Rp 1 Triliun Disiapkan, Pemprov Kaltim Tetap Jalankan Gratispol di Tengah Banjir Kritik dan Evaluasi Mekanisme

Penulis: Valdi Pratama  •  Jumat, 15 Mei 2026 | 17:00:01 WIB
Pemprov Kaltim terus jalankan program beasiswa Gratispol dengan anggaran Rp 1 triliun pada 2026.

SAMARINDA — Pemerintah Provinsi Kalimantan Timur menegaskan komitmennya melanjutkan program beasiswa Gratispol meskipun diterpa kritik dari berbagai pihak. Alih-alih menghentikan program unggulan Gubernur Rudy Mas’ud dan Wakil Gubernur Seno Aji itu, pemprov memilih jalur evaluasi dan perbaikan teknis agar penyaluran bantuan tepat sasaran.

Hingga tahap kedua yang cair pada Maret 2026, program ini telah menjangkau lebih dari 27 ribu mahasiswa di 51 perguruan tinggi. Ditambah tahap pertama, total penerima manfaat nyaris menyentuh 50 ribu orang dengan nilai penyaluran menembus Rp 220 miliar. Tahun ini, pemerintah bahkan menargetkan 150 ribu mahasiswa penerima dengan alokasi anggaran lebih dari Rp 1 triliun.

Kritik Bukan Alasan Hentikan Program

Politisi Kalimantan Timur Rusman Yaqub menilai polemik yang berkembang saat ini lebih banyak berkutat pada aspek teknis pelaksanaan, bukan pada esensi program. Menurutnya, program sebesar Gratispol pasti menghadapi dinamika lapangan yang kompleks.

“Program ini jangan dilihat hanya dari kekurangannya.
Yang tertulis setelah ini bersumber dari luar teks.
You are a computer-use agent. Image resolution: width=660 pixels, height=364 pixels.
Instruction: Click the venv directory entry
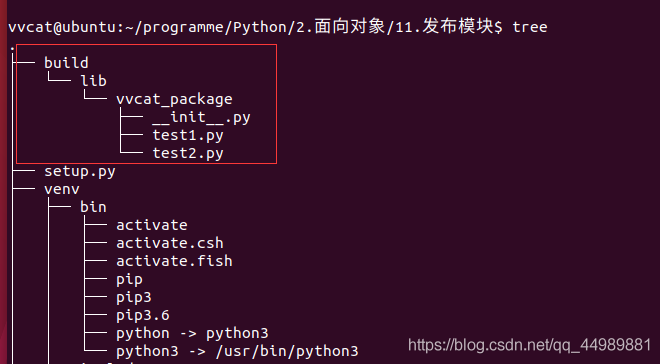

Yang perlu dilakukan adalah perbaikan dan evaluasi agar pelaksanaannya semakin baik dan tepat sasaran,” ujar mantan anggota DPRD Kaltim itu.

Rusman memastikan bahwa pemerintah daerah membuka ruang selebar-lebarnya bagi masyarakat untuk memberikan masukan. Kritik yang masuk, lanjutnya, justru menjadi bahan penyempurnaan kebijakan, bukan alasan untuk menghentikan program.
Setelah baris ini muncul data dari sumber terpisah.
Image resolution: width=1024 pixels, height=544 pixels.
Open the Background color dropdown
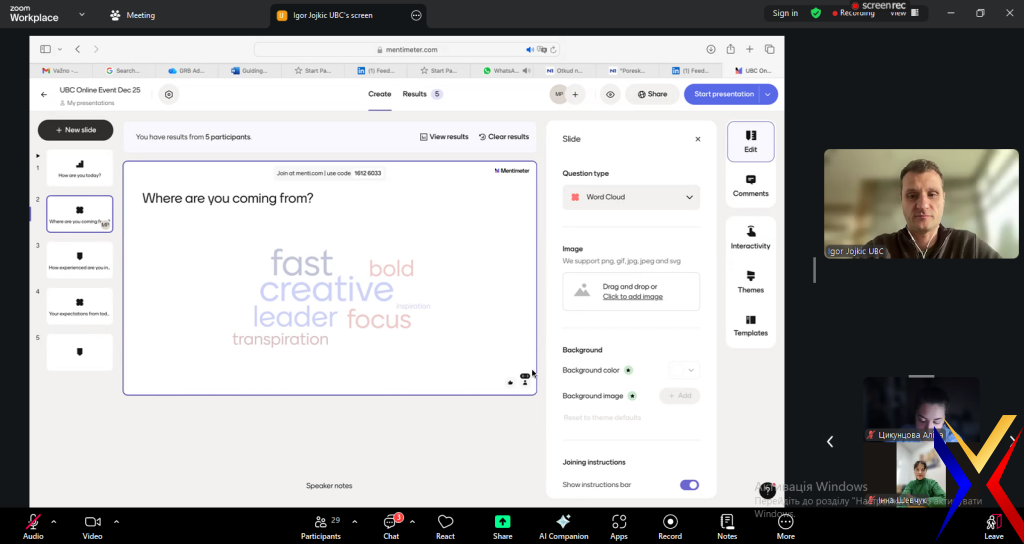tap(684, 370)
Persyaratan Administrasi Dinilai Belum Sederhana

Sejumlah kritik yang muncul menyoroti mekanisme penyaluran bantuan yang dianggap rumit. Persyaratan administrasi yang belum sederhana dan batas usia penerima beasiswa menjadi beberapa poin yang disorot masyarakat.

Kepala Biro Kesra Setprov Kaltim Dasmiah mengungkapkan bahwa realisasi penyaluran dana terus berjalan. Tahap kedua Maret lalu, bantuan disalurkan kepada lebih dari 27 ribu mahasiswa di 51 perguruan tinggi dengan nilai mencapai ratusan miliar rupiah.
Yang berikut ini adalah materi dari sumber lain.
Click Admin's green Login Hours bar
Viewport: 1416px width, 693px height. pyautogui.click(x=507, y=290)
Investasi Jangka Panjang untuk SDM Kaltim

Gubernur Kaltim Rudy Mas’ud menegaskan bahwa Gratispol bukan sekadar bantuan biaya pendidikan. Ia menyebut program ini sebagai investasi jangka panjang bagi masa depan Kalimantan Timur.

Di tengah tantangan fiskal, sektor pendidikan tetap menjadi prioritas. Dengan target 150 ribu mahasiswa dan anggaran lebih dari Rp 1 triliun pada 2026, pemerintah berharap Gratispol tidak hanya meringankan beban biaya kuliah, tetapi juga menjadi fondasi mencetak generasi unggul yang akan menopang pembangunan daerah.

Reporter: Valdi Pratama
Sumber: swarakaltim.com This article was automatically rewritten by AI based on the source above without altering the facts of the original article.